[Passage shown]
[Start of Attachment]

UMC Utrecht pioneers speech computer driven by thought
The University Medical Centre Utrecht has pioneered a speech computer driven by thought. The hospital placed a brain implant in an ALS patient on a respirator, who is able to operate a speech computer by thought. Never before has a totally paralyzed patient been able to communicate independently at home.
Image: UMC Utrecht
The computer is operated by electrodes in the patient’s brain which relay brain activity to a sender inserted under the collar bone. Intensive post-surgical training has made it possible for the patient to operate the speech computer by thinking about the movement of fingers when a particular letter lights up on a screen. The computer forms the words letter by letter which are then spoken by computer simulation.
The technology has been researched by UMC Utrecht’s research institute Brain Center Rudolf Magnus for many years. Previous to this case, many institutes have tested computer operation via external electrodes on a bathing cap. This is the first time a computer has been operated via implanted electrodes under the skull.
The technique can be used by all patients with normal cognitive function who have a loss of voluntary muscular control due to diseases like ALS or conditions such as quadriplegia. The procedure is due to be carried out in two more patients, if successful researchers hope to start a larger international trial. This research has been published in the medical journal New England Journal of Medicine.

[End of Attachment]

[Source information]

[Start of Attachment]

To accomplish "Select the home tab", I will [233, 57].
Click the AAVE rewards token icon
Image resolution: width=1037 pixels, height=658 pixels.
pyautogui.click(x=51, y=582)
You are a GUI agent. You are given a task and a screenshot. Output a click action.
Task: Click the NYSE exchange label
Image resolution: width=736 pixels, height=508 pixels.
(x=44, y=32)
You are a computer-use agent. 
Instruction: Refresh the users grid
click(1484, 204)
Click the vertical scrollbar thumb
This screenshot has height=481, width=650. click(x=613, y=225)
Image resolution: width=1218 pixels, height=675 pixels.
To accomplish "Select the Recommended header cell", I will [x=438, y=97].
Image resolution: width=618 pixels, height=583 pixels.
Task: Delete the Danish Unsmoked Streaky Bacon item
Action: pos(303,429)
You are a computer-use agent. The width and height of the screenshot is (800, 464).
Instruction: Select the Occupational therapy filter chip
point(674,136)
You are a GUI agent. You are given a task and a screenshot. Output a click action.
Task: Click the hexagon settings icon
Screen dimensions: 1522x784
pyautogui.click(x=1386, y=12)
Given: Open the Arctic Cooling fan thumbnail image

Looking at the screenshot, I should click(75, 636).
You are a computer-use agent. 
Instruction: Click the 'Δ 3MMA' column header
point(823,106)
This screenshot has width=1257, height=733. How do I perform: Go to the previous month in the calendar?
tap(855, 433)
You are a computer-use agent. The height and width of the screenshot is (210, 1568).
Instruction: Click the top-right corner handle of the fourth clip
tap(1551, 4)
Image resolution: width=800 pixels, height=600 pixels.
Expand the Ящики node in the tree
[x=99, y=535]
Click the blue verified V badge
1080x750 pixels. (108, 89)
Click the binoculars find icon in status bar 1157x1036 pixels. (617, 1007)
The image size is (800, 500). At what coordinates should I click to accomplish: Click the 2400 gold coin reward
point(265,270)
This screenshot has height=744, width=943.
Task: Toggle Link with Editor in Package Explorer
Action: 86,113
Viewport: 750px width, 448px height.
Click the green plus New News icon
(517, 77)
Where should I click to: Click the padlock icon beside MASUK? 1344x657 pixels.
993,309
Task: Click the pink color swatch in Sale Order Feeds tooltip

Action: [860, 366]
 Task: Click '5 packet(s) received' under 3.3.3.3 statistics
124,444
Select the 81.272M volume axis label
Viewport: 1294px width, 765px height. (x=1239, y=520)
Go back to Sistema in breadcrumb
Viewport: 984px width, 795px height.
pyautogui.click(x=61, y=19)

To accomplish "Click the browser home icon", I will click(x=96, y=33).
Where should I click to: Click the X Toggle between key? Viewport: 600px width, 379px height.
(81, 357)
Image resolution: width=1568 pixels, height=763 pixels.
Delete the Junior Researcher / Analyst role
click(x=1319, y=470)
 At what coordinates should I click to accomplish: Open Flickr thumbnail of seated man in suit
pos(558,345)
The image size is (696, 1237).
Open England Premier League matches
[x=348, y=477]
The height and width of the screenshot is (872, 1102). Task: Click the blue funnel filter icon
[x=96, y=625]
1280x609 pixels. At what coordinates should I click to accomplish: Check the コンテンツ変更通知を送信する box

[End of Attachment]

[What this exercise asks]
[a] According to the UMC Utrecht article, where is the sender that receives the brain activity inserted?
[b] Please pull out of the UMC Utrecht article, word for word, the part that opens with the words containing "UMC Utrecht pioneers" and closes with "independently at home.".
The data has nothing to do with the UMC Utrecht article.

[Task solutions]
[a] Under the collar bone.

[b]
UMC Utrecht pioneers speech computer driven by thought
The University Medical Centre Utrecht has pioneered a speech computer driven by thought. The hospital placed a brain implant in an ALS patient on a respirator, who is able to operate a speech computer by thought. Never before has a totally paralyzed patient been able to communicate independently at home.